*Source extract*

::::

Here are two more questions from our webinar a week or so ago in relation to the process of bringing employees back to the workplace.  They echo a number of others in suggesting that employers anticipate a high level of resistance to a return to the office, at least in the short term, and are not always clear as to their rights to force the issue.

7. What if the employee feels commuting puts them at risk?

8. What if the employee declines to return on the grounds that he is “vulnerable” but does not provide any evidence in support?

These two questions have their answer in the same basic issue – is it practicable for the employee to work from home, where that is assessed by reference to the eight reasons in s80G(1)(b) ERA 1996 for which it is lawful to decline a flexible working request?  If it is, then that is what he should be allowed to do.  Remember that a request to WFH is essentially a flexible working application at heart and that the flexible working regime does not require the employee to have a good, objectively reasonable or even truthful basis for his application.  Indeed, as a rule, the employer will be better off not asking why WFH is requested, since that implies that it will be taking the answer into account in its decision.  That gets it into some very unattractive value judgements about the respective merits of its employees’ reasons, fraught with discrimination risk, where the only legitimate judgement is actually on the strength of its own reasons to say yea or nay (or maybe – nothing wrong with an agreed trial period here if it is in any doubt).

::::

*Material for this exercise*
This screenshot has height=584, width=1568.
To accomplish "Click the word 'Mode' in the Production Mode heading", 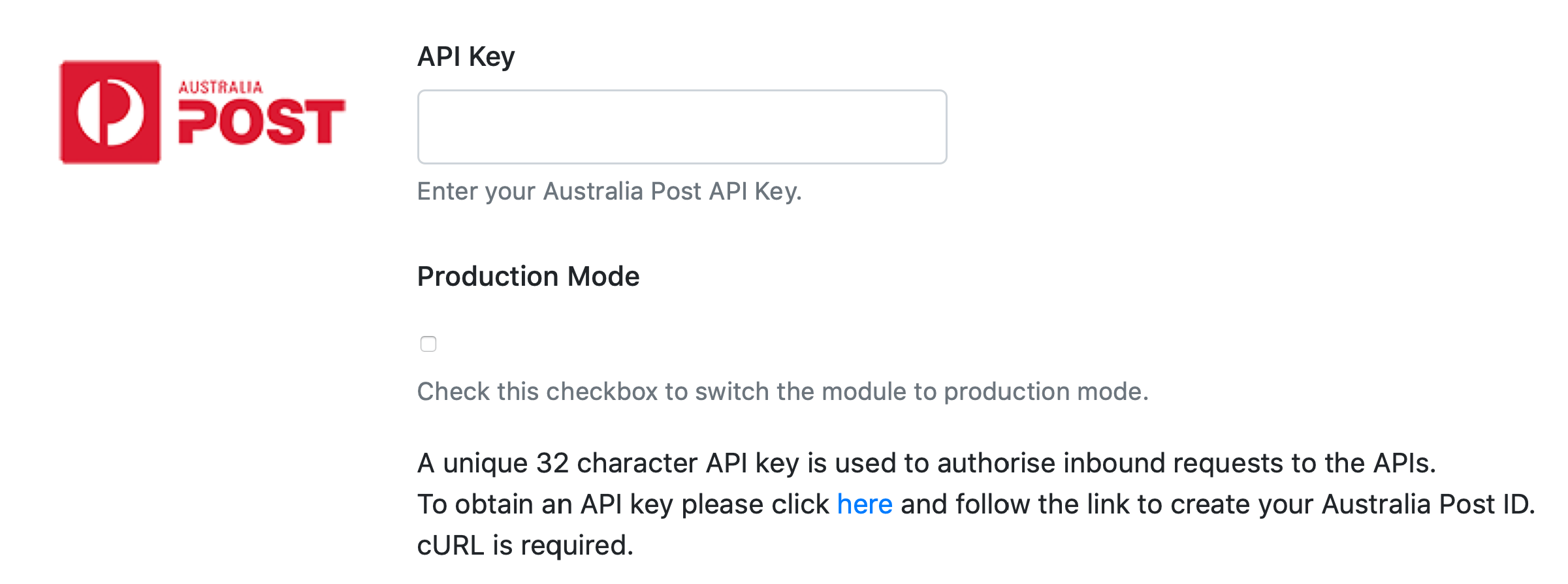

::::

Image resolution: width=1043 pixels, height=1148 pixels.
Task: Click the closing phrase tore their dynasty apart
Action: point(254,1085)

::::

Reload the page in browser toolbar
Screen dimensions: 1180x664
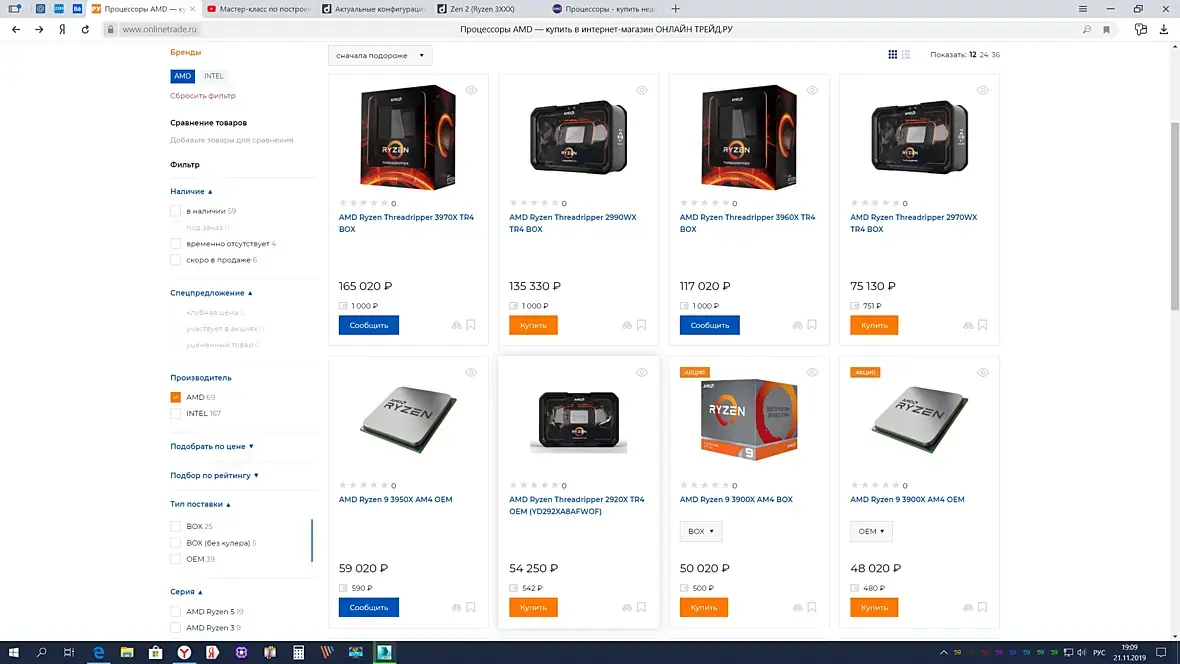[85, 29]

::::

*Tasks to carry out*
1. Copy the section of the return-to-office text between "Here are two" and "force the issue.", inclusive.
2. Update the entries between the lines holding "This screenshot has height=584, width=1568." and "the word 'Mode'", inclusive, by replacing "heading" with "title" and leaving all else unchanged. Give back only those lines, with the pictures left out.

*Answer list*
1.
Here are two more questions from our webinar a week or so ago in relation to the process of bringing employees back to the workplace.  They echo a number of others in suggesting that employers anticipate a high level of resistance to a return to the office, at least in the short term, and are not always clear as to their rights to force the issue.

2.
This screenshot has height=584, width=1568.
To accomplish "Click the word 'Mode' in the Production Mode title", 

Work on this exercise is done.